Personal information
- Full name: Haykel Al-Achouri
- Nationality: Tunisia
- Born: 29 August 1984 (age 41) Tunis, Tunisia
- Height: 1.86 m (6 ft 1 in)
- Weight: 84 kg (185 lb)

Sport
- Sport: Wrestling
- Event: Greco-Roman
- Coached by: Berberuv Neshu

Medal record
Men's Greco-Roman wrestling
Representing Tunisia
Pan Arab Games
| Bronze medal – third place | 2011 Doha | 84 kg |

= Haykel Achouri =

Tunisian Greco-Roman wrestler (born 1984)

Haykel Al-Achouri (also Haykel Achouri, هيكل العاشوري; born August 29, 1984, in Tunis) is an amateur Tunisian Greco-Roman wrestler, who played for the men's light heavyweight category. He is a multiple-time African wrestling champion, and a bronze medalist for his division at the 2011 Pan Arab Games in Doha, Qatar.

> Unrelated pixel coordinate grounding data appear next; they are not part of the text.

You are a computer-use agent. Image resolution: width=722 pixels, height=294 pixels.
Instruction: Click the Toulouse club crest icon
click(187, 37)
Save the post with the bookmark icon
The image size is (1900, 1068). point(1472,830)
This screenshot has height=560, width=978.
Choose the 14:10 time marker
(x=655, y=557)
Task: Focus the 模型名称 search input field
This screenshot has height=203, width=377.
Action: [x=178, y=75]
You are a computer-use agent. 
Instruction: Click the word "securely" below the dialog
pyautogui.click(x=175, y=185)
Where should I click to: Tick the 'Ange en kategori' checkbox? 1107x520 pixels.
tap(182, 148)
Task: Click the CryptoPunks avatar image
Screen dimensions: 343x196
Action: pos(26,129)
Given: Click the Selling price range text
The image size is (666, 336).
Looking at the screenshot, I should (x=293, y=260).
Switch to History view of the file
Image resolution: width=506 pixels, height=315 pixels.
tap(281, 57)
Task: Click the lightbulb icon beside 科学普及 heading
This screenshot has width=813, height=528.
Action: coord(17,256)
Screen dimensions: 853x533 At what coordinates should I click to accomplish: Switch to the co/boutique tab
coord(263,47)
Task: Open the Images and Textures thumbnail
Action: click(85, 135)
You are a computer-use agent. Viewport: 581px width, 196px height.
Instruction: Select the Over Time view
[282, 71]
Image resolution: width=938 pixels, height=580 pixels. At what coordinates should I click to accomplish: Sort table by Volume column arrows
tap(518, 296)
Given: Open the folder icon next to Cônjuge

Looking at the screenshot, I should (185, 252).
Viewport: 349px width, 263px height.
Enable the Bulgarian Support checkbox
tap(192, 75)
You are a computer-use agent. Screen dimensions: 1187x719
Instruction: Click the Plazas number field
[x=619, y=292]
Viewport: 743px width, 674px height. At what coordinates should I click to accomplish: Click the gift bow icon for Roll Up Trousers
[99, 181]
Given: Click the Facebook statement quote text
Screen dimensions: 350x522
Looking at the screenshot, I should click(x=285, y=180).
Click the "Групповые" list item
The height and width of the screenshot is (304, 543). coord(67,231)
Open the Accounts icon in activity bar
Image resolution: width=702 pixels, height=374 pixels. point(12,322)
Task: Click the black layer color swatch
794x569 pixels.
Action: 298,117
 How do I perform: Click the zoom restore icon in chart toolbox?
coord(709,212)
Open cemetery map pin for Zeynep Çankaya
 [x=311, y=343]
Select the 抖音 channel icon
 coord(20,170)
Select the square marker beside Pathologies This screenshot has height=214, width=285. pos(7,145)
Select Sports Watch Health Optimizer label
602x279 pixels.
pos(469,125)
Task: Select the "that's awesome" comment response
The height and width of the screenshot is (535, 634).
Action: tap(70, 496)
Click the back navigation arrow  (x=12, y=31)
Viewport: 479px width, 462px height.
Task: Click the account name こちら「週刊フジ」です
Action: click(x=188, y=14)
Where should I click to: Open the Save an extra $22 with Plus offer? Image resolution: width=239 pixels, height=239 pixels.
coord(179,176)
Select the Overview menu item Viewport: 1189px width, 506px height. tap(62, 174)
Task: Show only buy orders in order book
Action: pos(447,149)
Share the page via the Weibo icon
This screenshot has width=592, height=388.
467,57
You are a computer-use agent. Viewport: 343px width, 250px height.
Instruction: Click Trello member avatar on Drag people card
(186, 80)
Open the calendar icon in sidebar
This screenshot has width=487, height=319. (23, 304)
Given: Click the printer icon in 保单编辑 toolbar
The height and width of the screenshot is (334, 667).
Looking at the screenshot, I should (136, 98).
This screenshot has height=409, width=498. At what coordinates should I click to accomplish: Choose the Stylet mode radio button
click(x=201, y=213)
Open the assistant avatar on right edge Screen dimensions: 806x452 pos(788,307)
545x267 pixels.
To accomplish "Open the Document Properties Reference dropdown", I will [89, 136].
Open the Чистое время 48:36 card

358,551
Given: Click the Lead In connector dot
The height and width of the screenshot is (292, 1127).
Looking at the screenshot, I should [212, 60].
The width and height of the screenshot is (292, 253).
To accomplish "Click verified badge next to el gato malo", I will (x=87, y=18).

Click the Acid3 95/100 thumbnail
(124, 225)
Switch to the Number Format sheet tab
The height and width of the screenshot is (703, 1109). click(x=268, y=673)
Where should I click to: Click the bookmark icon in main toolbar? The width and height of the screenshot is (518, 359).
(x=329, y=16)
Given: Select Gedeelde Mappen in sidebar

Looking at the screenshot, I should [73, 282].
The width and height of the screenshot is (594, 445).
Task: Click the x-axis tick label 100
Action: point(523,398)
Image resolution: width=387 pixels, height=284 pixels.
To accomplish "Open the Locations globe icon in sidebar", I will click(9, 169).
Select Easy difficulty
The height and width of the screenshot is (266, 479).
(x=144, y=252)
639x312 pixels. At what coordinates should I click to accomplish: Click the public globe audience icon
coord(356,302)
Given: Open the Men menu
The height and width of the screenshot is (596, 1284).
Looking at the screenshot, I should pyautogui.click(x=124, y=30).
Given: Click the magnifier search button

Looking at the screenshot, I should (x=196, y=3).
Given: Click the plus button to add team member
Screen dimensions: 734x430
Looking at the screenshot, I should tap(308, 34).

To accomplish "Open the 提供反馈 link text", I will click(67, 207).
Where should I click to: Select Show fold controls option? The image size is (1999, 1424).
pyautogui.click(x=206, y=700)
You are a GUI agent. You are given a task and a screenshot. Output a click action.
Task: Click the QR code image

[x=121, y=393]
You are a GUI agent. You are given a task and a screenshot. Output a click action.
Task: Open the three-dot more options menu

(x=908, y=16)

Achouri represented Tunisia at the 2008 Summer Olympics in Beijing, where he competed for the men's 84 kg class. He received a bye for the preliminary round of sixteen match, before losing out to Azerbaijan's Shalva Gadabadze, who was able to score five points each in two straight periods, leaving Achouri without a single point.

At the 2012 Summer Olympics in London, Achouri, however, lost again in the second preliminary match of men's 84 kg class to Ukraine's Vasyl Rachyba, with a technical score of 0–3.

He competed at the 2020 Summer Olympics. He competed in the men's 97 kg event.